Completely hooked, I went back to the race in 2018. That’s when I heard rumblings that the following year, for the race’s tenth anniversary, the organization would offer an even longer event, the Tor des Glaciers—450 kilometers (280 miles) with 32,000 meters (105,000 feet) of elevation gain/loss. It would be unmarked—no flagging—and a little more technical in nature, featuring sections of fourth- and fifth-class terrain. Between that, the navigation, and even less sleep, it would demand my full attention.

I jumped at the chance.

Tor des Glaciers
Image by John Anderson.

Heading up to Lago di San Grato.

I’ve been running my entire life, from when I was a kid tromping around the mountains to cross-country in high school, road marathons after college, then trail ultras. The more ultras I did, the more I found myself drawn to longer alpine events—races like Hardrock and the Tor des Geants. Races that involve more than just running. However, even as my running evolved, my training stagnated. I knew there had to be a smarter way to prepare for these things.

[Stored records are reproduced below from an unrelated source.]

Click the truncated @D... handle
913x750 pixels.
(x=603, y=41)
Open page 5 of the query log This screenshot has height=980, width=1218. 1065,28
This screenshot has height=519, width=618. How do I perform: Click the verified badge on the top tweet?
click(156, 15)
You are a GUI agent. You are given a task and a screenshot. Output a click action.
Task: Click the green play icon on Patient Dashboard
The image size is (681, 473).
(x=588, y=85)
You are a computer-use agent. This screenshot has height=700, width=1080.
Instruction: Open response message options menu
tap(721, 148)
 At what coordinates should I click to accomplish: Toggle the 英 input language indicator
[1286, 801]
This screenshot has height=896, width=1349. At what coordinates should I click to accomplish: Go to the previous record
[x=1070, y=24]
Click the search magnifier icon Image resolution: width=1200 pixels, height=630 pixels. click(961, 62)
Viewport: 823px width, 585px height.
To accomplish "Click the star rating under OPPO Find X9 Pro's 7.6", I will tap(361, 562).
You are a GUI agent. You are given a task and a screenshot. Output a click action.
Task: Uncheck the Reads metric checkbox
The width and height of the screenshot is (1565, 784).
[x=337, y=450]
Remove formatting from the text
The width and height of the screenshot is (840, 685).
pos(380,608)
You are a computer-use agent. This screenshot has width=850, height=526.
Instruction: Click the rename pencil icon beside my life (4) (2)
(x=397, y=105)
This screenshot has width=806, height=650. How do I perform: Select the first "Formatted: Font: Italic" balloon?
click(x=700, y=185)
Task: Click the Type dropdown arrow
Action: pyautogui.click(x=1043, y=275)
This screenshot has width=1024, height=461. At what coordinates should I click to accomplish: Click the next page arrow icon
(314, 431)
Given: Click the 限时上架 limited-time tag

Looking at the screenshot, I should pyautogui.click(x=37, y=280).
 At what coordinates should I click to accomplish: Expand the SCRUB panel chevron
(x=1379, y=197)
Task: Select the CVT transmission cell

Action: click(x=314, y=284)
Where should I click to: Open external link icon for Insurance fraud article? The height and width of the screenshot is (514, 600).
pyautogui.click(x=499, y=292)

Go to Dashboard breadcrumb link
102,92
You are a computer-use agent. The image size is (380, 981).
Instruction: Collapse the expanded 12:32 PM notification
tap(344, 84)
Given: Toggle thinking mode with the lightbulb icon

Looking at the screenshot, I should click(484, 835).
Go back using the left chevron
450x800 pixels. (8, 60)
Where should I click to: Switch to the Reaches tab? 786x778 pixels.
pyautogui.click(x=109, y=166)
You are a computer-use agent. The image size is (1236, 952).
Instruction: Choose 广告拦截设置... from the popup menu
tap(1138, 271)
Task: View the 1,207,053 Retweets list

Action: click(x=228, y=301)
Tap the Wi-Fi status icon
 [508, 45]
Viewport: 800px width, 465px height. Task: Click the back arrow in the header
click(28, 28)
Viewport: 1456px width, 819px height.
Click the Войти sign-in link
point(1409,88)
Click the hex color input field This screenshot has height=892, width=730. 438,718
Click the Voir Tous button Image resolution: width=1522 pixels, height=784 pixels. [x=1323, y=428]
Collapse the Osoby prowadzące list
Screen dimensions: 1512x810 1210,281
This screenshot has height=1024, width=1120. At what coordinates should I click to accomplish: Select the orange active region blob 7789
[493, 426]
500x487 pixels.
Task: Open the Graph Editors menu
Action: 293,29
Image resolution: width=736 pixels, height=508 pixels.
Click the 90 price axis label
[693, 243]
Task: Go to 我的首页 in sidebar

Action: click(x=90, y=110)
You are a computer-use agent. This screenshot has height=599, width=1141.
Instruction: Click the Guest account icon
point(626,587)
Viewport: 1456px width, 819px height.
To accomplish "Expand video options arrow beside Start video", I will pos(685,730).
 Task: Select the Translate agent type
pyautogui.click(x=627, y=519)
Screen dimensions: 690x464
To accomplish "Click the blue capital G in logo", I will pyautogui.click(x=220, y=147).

That sense solidified when I turned 40. In late 2018, looking for a change, I reached out to Uphill Athlete’s Scott Johnston for one-on-one coaching. It just happened that Tor des Glaciers was the primary training goal for the following year. He took me on as a client and helped prepare me for this new event.

I live in Truckee, California, near Lake Tahoe—right in the heart of my training. After my usual winter of ski mountaineering, Scott transitioned me to running. That spring we focused on building my aerobic engine. The mileage wasn’t much different from what I was used to, but I spent much more time on my feet, carefully monitoring the effort of each workout. I also did a lot of steep climbing on technical terrain. It’s one thing to run hills. It’s another to seek out 35 percent grade to train on. For supportive strength, I did core work and a muscular endurance routine.

Scott was very accommodating when it came to piecing the training into the rest of my life. My wife, Janel, and I have four kids; the youngest is 8, the oldest is 13. They always come first. Then there’s my job as an ER doctor, which actually affords me some flexibility because it isn’t a traditional 8-to-5. There’s never “balance” in the sense that everything and everyone gets equal attention all the time. Leading up to Tor des Glaciers, there were certain points where I had more time in the day to dedicate to training, and certain times I didn’t.

If getting it done meant running early in the morning or later at night, after the kids were tucked away, that’s what I did.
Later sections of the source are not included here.